> Passage shown

Changes in the Consumer Price Index have been making a splash in the news lately. Increases over the last three months have been unusually high.
The headline consumer price indicator increased 0.6% in May after 0.8% in April and 0.6% in March. That is a big run of inflation for three months.
The core measure, which excludes energy and food costs, has been on a roughly parallel track with 0.7 increase in May following a 0.9% in April and 0.3% in March.
Graph at the top of this page shows the change in the primary inflation indicator, and the core index along with a 12 month average of the monthly change.
You can see a large drop in prices during the pandemic followed by spikes over the next several months. Price changes returned to normal range in the September 2020 through February 2021 timeframe.
What is behind those numbers? Let’s check out the Wall Street Journal’s narrative:
6/10/21 – Wall Street Journal – U.S. Inflation Is Highest in 13 Years as Prices Surge 5% – Of late I have noticed a lot more emphasis on the year-over-year change when news report discuss inflation rates.
Year-over-year change in the CPI is 5% in May. The core index was up 3.8% year-over-year.
Article says the biggest increase in specific components was used cars and trucks, which saw a 7.3% increase just for the month of May alone. Rise in used car prices is driven by shortfalls in new car production which is being held down by shortages of computer chips.

> Entries supplied
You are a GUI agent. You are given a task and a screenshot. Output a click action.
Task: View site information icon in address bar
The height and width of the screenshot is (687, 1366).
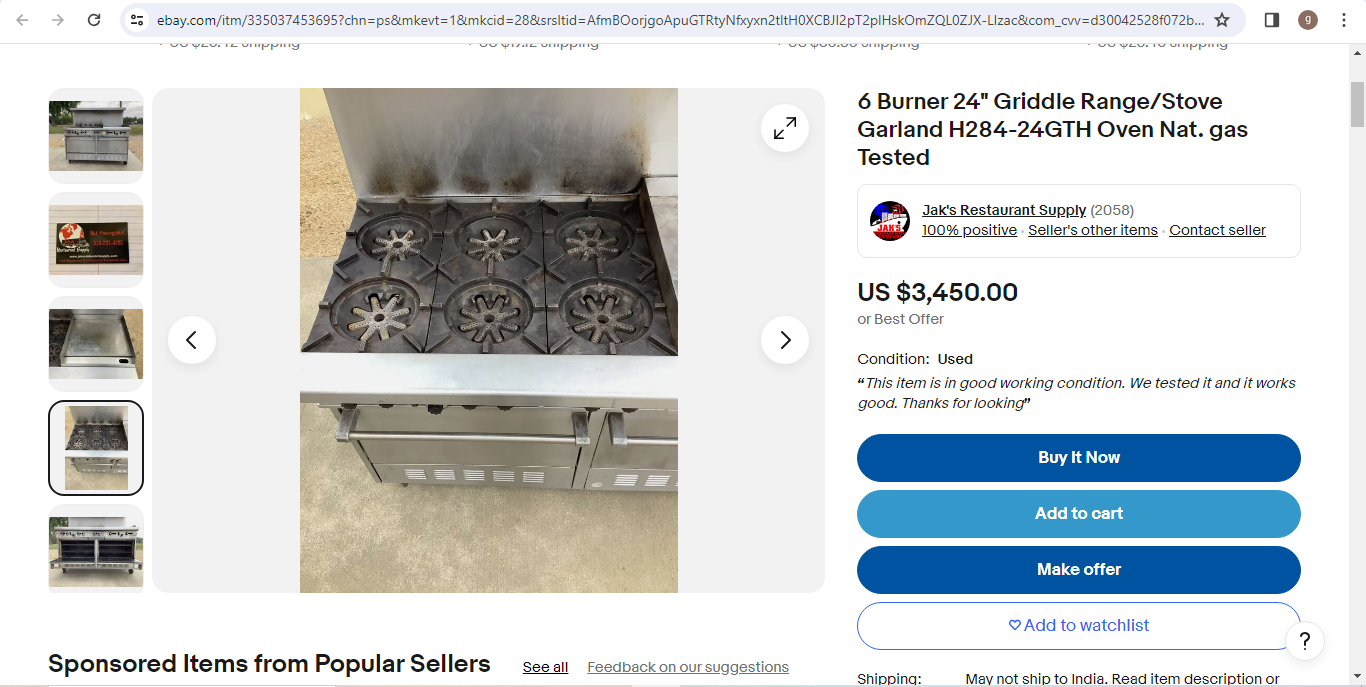point(138,20)
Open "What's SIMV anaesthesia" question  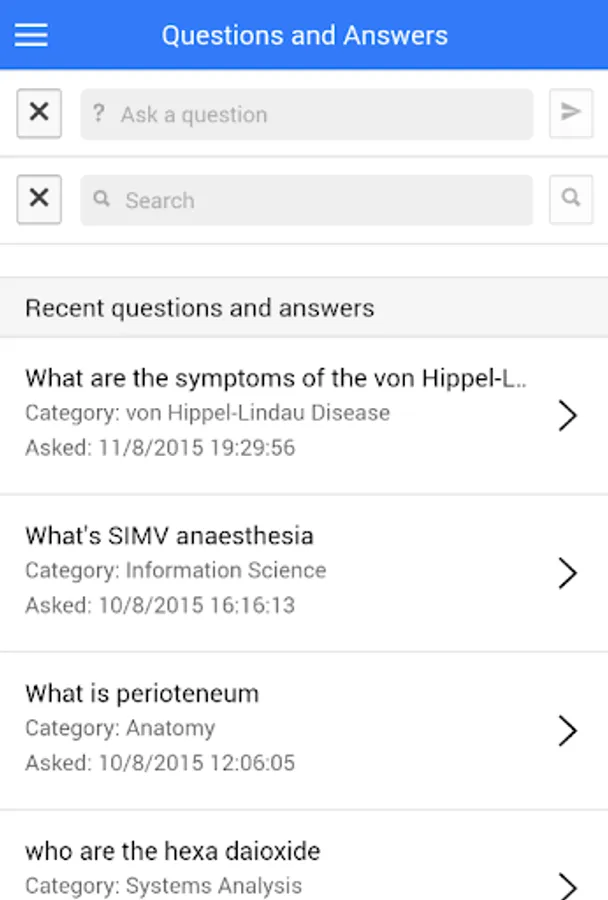pyautogui.click(x=169, y=536)
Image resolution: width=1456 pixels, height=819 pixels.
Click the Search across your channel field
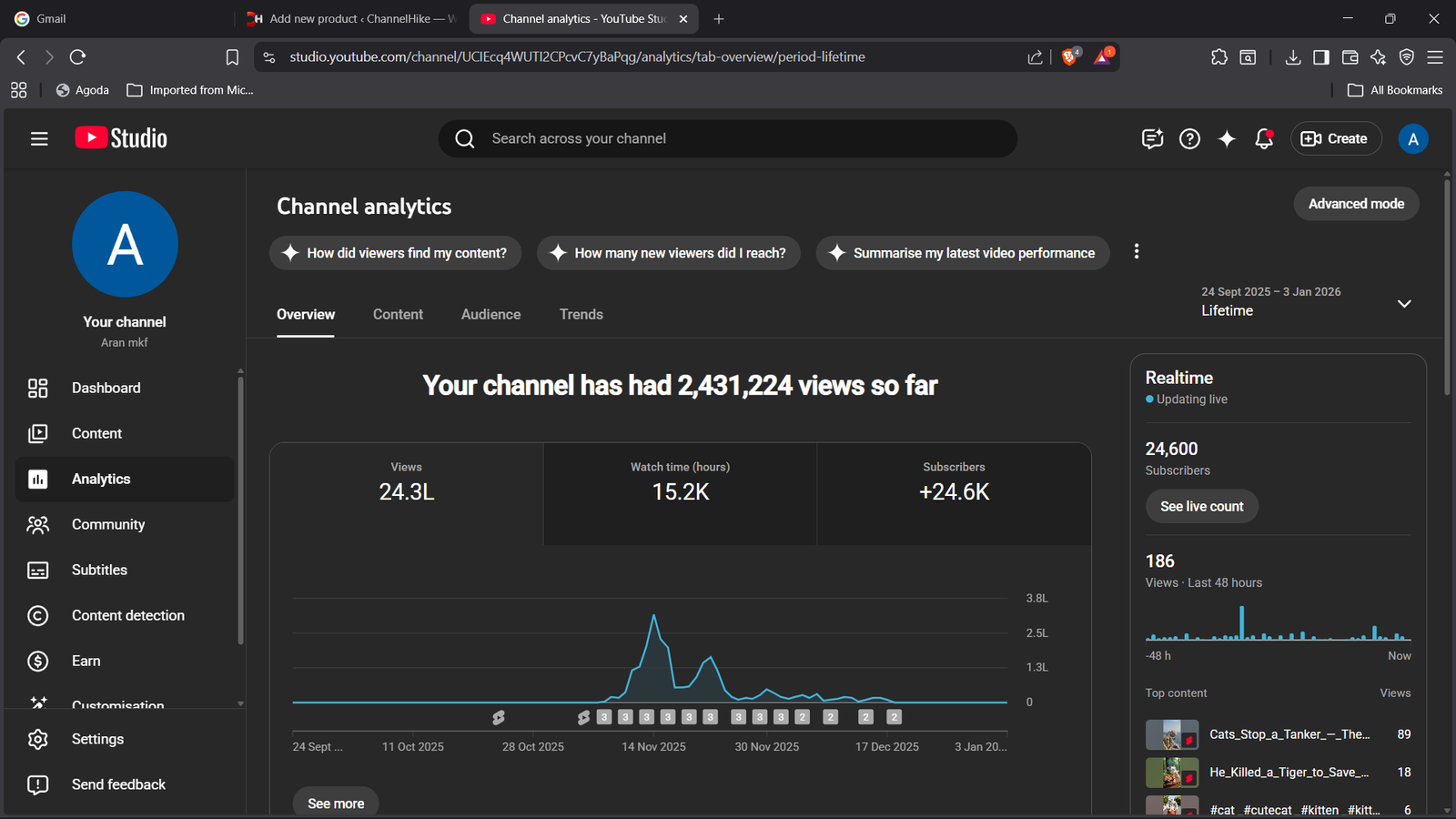click(x=728, y=138)
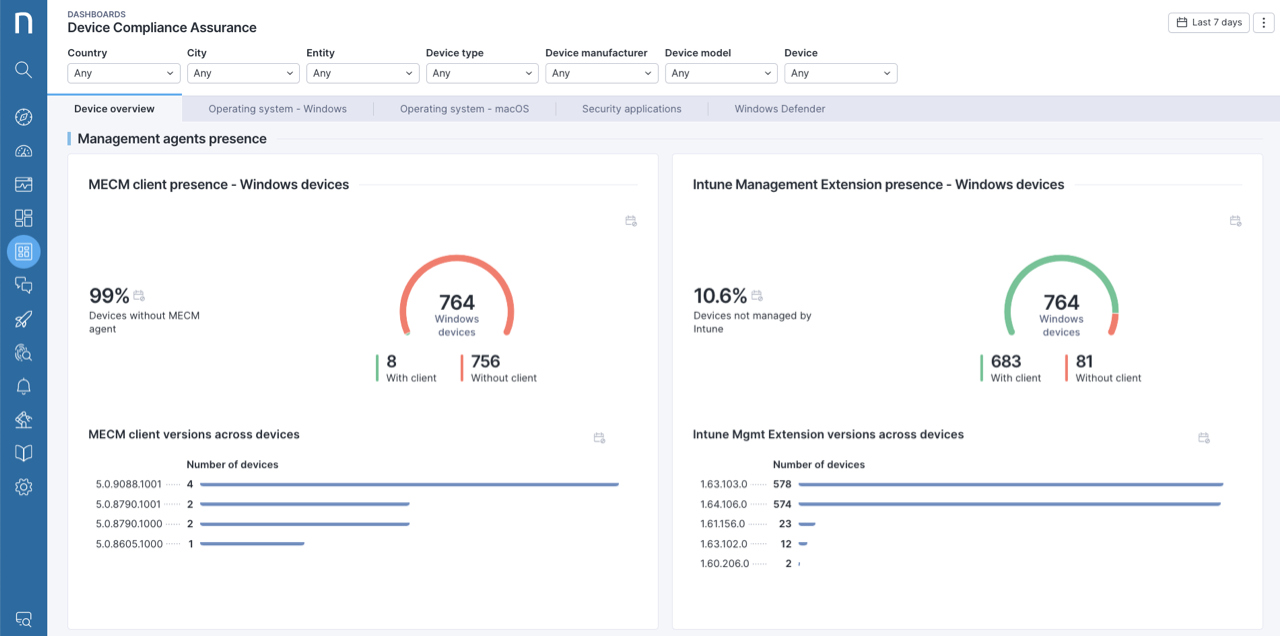The width and height of the screenshot is (1280, 636).
Task: Click the schedule icon on the MECM client card
Action: coord(631,221)
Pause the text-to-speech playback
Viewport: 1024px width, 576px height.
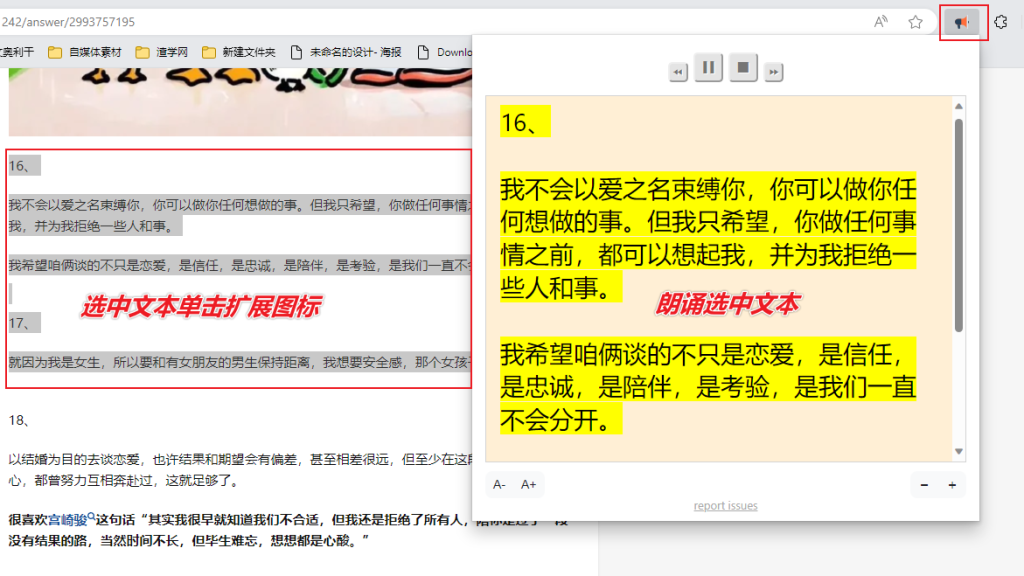pos(708,69)
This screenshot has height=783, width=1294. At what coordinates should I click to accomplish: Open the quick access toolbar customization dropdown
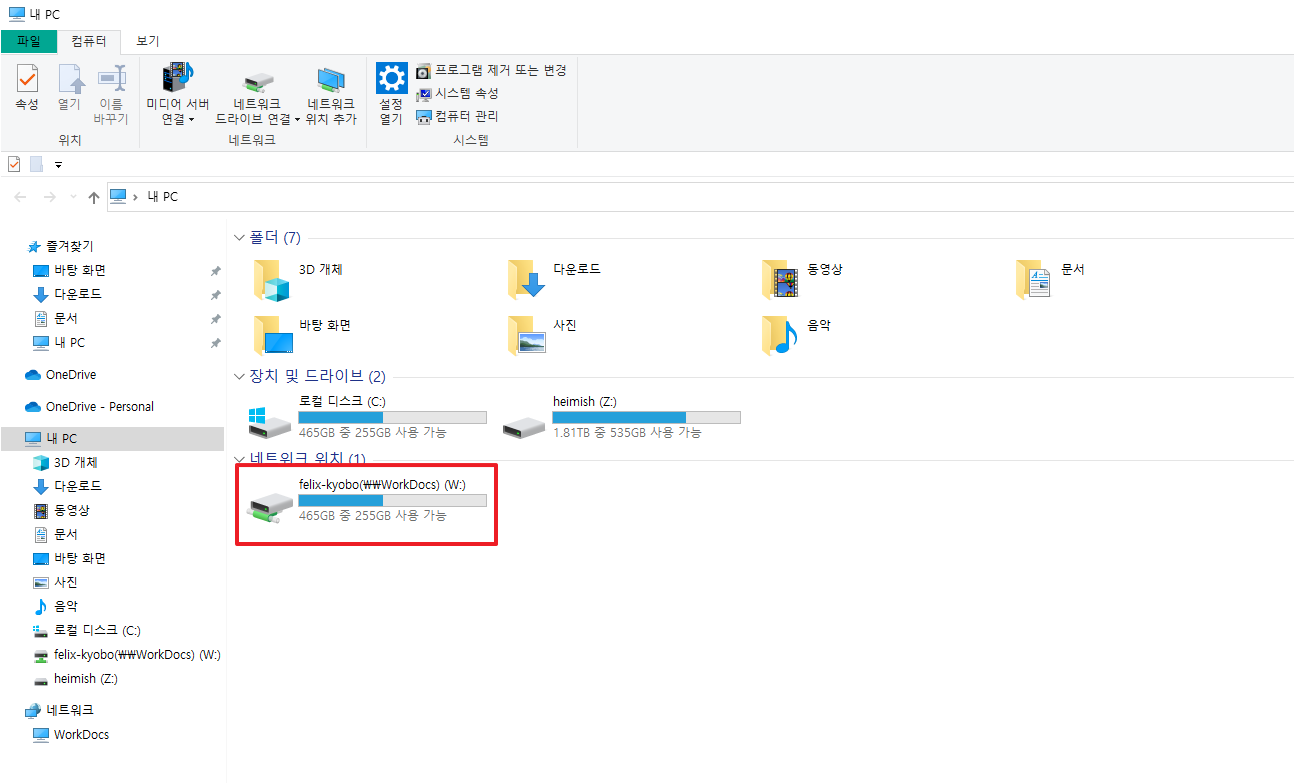(x=58, y=164)
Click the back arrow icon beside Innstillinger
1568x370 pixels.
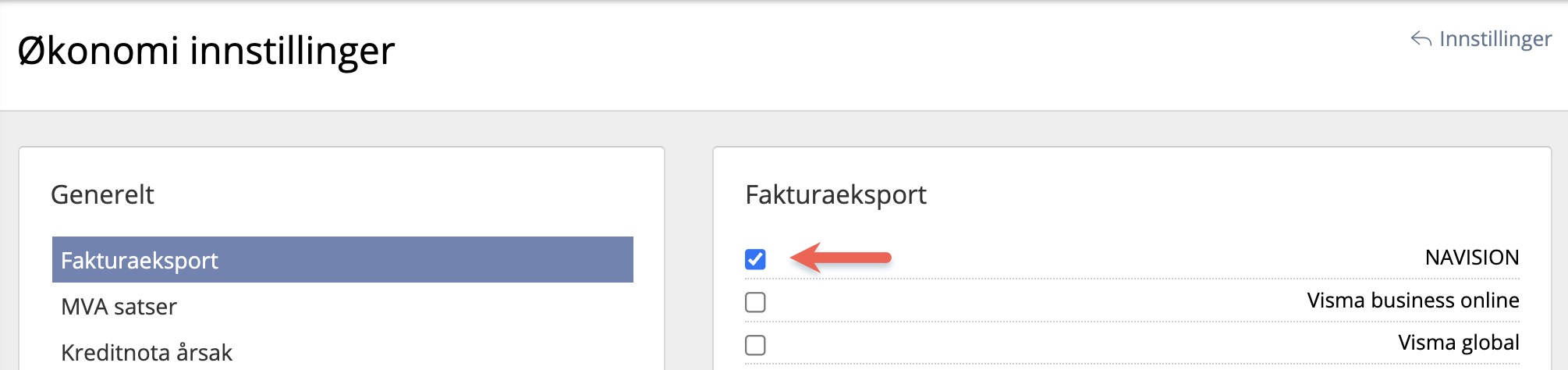(x=1421, y=39)
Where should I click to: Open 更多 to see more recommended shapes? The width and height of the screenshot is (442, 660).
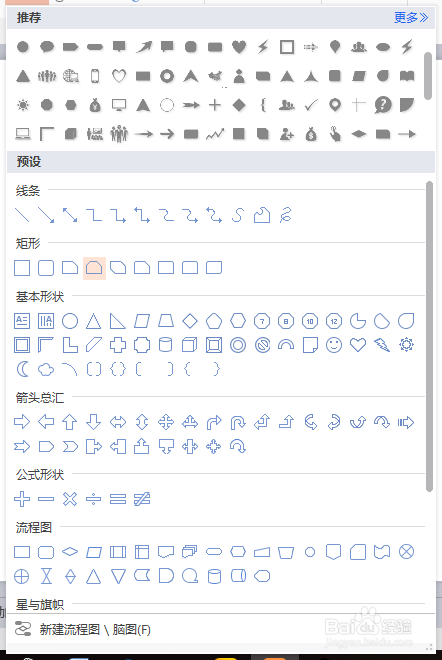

> Problem details
In the passage on consumer prices, by how much did used car and truck prices rise in May?

> Result
They rose 7.3% in May.